Search the data for the string "computer" and extract every line where it appears.

(Stored records)
▶

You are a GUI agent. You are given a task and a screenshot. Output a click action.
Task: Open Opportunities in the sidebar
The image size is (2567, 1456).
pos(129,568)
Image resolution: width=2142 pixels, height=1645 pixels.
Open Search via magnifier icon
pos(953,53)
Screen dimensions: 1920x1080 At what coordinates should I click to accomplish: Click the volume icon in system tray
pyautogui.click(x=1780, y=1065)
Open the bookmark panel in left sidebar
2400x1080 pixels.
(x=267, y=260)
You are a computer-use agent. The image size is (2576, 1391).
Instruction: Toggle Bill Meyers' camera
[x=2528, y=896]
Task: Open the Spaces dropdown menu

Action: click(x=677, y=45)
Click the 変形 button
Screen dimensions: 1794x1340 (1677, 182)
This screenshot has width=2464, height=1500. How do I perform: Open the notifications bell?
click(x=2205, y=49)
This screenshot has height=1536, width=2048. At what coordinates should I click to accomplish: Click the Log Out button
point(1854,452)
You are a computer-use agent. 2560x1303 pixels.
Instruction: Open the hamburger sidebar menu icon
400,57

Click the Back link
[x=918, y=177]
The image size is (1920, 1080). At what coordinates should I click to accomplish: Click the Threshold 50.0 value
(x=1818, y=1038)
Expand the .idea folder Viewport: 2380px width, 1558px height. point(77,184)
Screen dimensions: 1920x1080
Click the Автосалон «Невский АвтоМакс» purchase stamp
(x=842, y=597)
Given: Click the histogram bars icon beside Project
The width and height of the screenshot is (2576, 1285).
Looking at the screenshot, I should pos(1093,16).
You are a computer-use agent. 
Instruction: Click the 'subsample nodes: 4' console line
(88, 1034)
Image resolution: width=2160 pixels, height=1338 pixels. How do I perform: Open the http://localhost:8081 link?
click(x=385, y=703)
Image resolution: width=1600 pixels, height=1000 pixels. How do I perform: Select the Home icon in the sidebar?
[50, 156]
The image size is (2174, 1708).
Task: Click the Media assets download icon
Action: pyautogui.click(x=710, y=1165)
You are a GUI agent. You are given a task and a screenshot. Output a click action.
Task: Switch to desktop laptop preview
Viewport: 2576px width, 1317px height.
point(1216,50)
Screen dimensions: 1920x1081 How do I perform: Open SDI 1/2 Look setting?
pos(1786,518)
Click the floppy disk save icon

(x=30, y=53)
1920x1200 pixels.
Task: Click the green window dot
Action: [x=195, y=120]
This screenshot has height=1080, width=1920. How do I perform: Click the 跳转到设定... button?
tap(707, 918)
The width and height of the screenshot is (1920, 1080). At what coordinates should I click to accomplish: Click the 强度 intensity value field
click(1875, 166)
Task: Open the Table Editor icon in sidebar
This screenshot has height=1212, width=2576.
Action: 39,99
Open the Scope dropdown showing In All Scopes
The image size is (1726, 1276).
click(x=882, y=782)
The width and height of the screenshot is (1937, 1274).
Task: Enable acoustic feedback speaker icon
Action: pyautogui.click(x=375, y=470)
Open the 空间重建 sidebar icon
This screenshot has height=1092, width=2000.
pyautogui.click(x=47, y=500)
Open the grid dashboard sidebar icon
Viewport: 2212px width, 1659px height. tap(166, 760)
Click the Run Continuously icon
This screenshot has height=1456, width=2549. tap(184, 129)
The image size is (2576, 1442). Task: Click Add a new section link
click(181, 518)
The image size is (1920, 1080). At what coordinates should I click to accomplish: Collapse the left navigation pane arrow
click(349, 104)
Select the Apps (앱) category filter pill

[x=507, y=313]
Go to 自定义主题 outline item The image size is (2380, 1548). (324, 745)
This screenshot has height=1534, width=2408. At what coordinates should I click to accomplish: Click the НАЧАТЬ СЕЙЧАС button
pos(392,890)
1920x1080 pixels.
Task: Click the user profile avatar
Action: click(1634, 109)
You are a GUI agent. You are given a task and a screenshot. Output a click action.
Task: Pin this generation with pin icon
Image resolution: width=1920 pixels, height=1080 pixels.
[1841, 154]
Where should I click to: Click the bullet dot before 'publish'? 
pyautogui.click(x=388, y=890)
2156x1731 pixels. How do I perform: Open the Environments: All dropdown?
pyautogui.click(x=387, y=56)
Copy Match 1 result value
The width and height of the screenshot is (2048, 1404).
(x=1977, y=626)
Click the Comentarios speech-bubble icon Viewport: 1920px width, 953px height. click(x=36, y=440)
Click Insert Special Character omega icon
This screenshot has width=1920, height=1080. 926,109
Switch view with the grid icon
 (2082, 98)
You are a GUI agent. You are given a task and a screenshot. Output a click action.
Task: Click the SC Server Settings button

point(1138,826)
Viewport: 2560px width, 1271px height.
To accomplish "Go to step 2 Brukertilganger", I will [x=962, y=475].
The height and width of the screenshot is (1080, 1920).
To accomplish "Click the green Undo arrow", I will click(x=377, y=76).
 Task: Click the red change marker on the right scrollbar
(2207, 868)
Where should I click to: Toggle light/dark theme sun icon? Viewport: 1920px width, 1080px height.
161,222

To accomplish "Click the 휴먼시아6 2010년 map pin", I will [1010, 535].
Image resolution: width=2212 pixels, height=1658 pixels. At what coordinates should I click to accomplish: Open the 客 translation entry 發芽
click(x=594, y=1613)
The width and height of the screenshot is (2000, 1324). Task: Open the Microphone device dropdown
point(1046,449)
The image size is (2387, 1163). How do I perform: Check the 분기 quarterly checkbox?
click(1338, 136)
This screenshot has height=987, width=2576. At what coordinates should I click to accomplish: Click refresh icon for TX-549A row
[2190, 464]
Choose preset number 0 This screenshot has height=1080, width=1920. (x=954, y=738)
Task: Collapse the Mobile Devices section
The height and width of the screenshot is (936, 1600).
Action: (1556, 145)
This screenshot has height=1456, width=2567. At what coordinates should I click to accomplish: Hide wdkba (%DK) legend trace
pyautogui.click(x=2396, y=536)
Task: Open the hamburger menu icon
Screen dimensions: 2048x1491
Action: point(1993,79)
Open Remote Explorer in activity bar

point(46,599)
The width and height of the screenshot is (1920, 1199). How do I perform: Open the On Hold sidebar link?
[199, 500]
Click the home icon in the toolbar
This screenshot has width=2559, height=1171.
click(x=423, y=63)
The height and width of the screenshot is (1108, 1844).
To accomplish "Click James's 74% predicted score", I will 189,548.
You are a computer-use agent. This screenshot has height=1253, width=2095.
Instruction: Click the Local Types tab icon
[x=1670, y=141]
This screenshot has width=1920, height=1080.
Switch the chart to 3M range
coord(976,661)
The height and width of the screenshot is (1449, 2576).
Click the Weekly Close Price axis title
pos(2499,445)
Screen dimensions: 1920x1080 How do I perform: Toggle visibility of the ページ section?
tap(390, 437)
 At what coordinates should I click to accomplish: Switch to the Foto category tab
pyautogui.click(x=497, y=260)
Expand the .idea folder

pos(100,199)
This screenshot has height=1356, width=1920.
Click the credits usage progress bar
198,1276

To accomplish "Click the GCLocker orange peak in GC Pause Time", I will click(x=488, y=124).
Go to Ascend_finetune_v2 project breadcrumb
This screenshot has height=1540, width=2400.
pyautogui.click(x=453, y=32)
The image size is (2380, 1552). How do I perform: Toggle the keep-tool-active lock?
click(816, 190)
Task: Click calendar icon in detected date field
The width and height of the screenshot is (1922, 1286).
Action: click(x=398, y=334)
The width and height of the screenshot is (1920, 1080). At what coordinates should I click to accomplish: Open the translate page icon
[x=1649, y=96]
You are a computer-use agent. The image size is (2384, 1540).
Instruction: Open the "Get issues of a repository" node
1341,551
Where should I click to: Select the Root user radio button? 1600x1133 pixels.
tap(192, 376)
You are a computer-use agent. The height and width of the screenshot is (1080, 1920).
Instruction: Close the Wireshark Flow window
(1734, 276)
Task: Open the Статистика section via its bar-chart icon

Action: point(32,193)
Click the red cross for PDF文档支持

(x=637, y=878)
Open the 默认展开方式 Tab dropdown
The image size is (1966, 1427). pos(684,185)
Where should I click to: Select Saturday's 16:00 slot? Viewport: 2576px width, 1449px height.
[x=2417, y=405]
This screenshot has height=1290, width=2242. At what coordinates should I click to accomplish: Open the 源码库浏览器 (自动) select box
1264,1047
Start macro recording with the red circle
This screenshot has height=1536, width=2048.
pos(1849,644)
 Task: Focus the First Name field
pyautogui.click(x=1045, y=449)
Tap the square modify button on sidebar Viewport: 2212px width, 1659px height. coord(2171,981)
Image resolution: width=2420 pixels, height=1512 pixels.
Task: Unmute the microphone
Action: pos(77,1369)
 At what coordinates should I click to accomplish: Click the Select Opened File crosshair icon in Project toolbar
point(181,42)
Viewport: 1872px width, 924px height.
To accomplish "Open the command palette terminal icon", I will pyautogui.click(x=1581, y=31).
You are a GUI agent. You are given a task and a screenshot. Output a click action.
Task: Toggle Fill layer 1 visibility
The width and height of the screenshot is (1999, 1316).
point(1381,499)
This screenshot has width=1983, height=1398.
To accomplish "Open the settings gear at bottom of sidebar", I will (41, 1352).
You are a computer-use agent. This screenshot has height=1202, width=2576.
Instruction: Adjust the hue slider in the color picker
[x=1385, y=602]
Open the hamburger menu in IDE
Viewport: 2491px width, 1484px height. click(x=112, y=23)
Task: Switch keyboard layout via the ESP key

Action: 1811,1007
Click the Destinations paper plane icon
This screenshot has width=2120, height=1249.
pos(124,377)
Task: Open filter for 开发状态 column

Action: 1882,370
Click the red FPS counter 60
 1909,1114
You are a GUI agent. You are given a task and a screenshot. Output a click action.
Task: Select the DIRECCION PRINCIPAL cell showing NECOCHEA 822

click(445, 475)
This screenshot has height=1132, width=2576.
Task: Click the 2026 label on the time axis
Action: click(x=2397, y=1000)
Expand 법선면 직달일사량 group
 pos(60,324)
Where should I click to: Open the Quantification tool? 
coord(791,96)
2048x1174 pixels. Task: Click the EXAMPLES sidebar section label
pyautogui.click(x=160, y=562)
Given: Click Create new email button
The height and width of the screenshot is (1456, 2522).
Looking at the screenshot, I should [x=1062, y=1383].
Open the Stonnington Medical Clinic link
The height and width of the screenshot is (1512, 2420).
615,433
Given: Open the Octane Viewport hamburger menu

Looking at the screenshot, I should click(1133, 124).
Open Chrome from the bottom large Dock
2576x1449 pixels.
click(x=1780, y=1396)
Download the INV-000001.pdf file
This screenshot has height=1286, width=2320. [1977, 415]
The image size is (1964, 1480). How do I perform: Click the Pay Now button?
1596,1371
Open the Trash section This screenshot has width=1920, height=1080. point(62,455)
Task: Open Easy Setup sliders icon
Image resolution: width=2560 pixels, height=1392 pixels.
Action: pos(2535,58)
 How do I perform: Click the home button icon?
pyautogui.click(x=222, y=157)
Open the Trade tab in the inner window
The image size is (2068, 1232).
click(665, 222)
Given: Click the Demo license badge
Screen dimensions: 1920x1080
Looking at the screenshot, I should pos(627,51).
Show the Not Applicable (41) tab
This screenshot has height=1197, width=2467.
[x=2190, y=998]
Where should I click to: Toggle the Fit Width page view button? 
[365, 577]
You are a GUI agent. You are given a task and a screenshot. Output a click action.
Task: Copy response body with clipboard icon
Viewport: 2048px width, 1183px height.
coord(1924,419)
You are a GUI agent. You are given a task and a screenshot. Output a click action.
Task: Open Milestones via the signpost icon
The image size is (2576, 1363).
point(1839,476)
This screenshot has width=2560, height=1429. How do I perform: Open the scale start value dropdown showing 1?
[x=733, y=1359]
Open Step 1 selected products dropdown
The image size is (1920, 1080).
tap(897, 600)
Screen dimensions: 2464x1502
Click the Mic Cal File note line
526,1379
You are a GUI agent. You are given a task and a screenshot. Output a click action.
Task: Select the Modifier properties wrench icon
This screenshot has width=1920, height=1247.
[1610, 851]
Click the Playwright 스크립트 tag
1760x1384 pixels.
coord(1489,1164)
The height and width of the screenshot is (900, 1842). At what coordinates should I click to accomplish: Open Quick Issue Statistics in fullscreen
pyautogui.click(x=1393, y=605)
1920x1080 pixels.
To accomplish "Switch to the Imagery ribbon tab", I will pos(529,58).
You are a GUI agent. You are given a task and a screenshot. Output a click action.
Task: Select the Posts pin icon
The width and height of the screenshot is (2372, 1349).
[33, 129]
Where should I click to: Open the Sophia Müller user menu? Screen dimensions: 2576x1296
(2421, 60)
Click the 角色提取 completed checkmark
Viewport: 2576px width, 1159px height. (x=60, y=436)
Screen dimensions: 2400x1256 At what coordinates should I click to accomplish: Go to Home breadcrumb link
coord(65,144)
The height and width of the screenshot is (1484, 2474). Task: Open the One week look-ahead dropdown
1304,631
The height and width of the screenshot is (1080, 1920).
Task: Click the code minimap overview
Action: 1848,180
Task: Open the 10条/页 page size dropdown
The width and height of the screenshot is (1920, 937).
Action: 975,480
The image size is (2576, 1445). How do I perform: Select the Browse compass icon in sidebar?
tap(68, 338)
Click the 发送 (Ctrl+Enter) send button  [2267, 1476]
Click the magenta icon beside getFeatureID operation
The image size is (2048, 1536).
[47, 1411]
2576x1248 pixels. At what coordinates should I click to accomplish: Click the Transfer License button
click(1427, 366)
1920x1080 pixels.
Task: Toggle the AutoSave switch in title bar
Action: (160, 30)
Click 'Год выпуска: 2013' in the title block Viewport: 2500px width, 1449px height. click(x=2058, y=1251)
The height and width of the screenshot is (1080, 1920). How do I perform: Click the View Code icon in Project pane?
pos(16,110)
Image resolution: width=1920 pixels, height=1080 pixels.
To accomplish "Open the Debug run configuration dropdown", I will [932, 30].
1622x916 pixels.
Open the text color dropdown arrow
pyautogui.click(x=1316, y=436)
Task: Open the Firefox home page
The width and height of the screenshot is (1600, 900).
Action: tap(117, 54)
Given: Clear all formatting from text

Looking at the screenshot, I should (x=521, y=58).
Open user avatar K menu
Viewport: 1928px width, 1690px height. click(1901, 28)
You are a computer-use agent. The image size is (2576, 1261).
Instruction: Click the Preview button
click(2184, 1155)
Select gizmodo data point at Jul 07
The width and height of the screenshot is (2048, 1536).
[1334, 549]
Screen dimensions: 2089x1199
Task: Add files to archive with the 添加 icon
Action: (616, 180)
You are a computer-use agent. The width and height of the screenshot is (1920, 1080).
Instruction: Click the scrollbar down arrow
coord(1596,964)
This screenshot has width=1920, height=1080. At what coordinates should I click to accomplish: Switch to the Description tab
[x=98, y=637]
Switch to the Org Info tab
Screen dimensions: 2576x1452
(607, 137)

◀

• **REPLY TO THE EXERCISE**:
You are a computer-use agent. The image size is (2576, 1391).
You are a computer-use agent. 2560x1303 pixels.
You are a computer-use agent. 
You are a computer-use agent. This screenshot has height=1253, width=2095.
You are a computer-use agent. The image size is (2384, 1540).
You are a computer-use agent. The height and width of the screenshot is (1080, 1920).
You are a computer-use agent. This screenshot has height=1202, width=2576.
You are a computer-use agent. The image size is (2576, 1261).
You are a computer-use agent. The width and height of the screenshot is (1920, 1080).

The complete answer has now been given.